Diese Ansichten sind im betrieblichen Umfeld nicht neu. Die 2 Faktoren Theorie von Frederick Herzberg, der Hygienefaktoren (zur Herstellung von Zufriedenheit) und Motivatoren (zur Vermeidung von Unzufriedenheit) als zwei im Ansatz völlig verschiedene Bereiche zur Herstellung von Arbeitsmotivation beschreibt wurde zum ersten Mal 1959 veröffentlicht. Neu ist, dass diese Erkenntnisse nun auch tatsächlich von der Hirnforschung bestätigt, und mit weiteren Details unterfüttert werden.

Was heisst das für Social Software?

Neu ist auch, dass es mit Web 2.0 Technologien endlich auch Tools zur Zusammenarbeit gibt, die diese Erkenntnisse wirklich verinnerlicht haben und ernst nehmen. Dass Social Software den Menschen (und sein Bild) so in den Mittelpunkt stellen, dass Kommentare vor allem dafür genutzt werden, um Anerkennung und Zuspruch zu äußern, macht deutlich, dass es hier um den Menschen geht – er kann sich als Person mit seinen Inhalten darstellen und wird damit auf ganz neue Weise motiviert. Die Bedeutung dieses vermeintlich einfachen Schrittes kann man am besten nachvollziehen, wenn man sich Tools ansieht, mit denen wir seit vielen Jahren arbeiten: Explorer, Excel, Word, SAP… – der Mensch steht dort nicht im Mittelpunkt, alles ist wichtig (Dateiart, Grösse, Letzte Änderung,…), aber WER etwas geschrieben, oder editiert oder gelesen hat, ist in den meisten Fällen nur schwer herauszufinden.

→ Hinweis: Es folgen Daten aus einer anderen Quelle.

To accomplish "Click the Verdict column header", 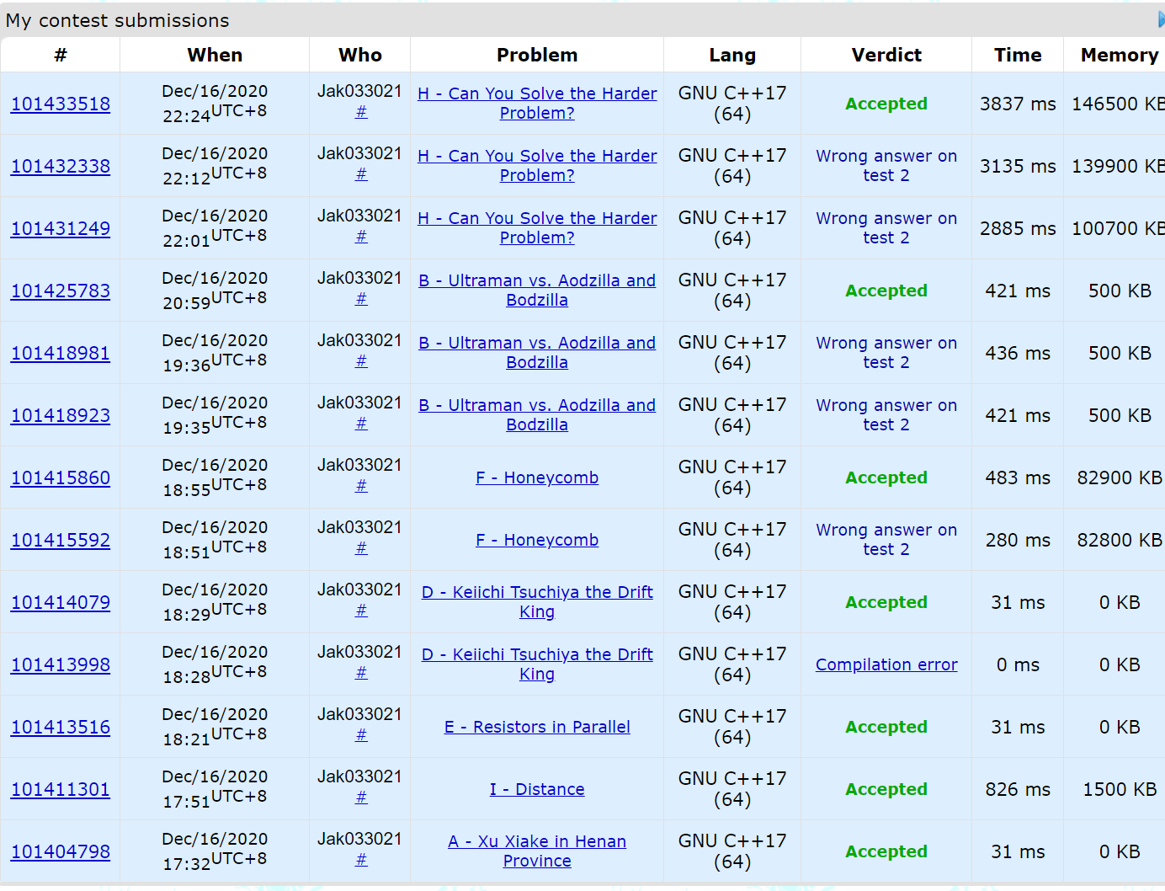I will click(x=886, y=55).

Wenn Unternehmen also darüber nachdenken, wie man (hochbezahlte) Mitarbeiter möglichst optimal motivieren kann, dann sind diese neuen Erkenntnisse der Hirnforschung sicher ein weiterer Grund, Social Sofware für die Zusammenarbeit im Unternehmen, aber auch mit Partnern und Kunden verstärkt zu nutzen. Ich habe das Thema auch im Rahmen eines Vortrags über die Grundlagen des Enterprise 2.0 bei Prof. Bernd Schmitz an der RFH Köln näher beleuchtet, ein Mitschnitt ist nun auch online verfügbar. Noch mal vielen Dank für die Einladung nach Köln!

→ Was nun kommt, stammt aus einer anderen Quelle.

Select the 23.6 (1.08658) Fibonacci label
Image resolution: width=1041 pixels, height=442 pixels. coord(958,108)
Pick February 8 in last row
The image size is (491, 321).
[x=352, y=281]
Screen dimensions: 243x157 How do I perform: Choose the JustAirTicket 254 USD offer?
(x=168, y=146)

3 responses zu Starke Argumente: Social Software und die Hirnforschung

  1. Ein interessanter Ansatz, Frank. Insbesondere der Hinweis auf die De-Personalisierung bisherhiger digitaler Medien finde ich aufschlussreich. Nur sollte man beachten, dass die auf Personalität zielenden „Hygienefaktoren“ die eine – positive – Seite der Web 2.0 – Medaille sind. Auf der anderen Seite finden wir Faktoren, die zur Demotivation beitragen (Bashing, Mobbing, Grüppchenbildung, etc.). Diese Faktoren können durch dieselben Tools ebenfalls verstärkt hervorgerufen werden. Davon hört man bisher noch nicht allzu viel. Wenn Collaboration aber ein Teil des betrieblichen Alltags wird, dann können wir davon ausgehen, dass Web 2.0 – Tools die Kommunikation in diesem Alltag mitbestimmen werden. Und oben genannte Konfliktszenarien gehören nun mal eben zum betrieblichen Alltag.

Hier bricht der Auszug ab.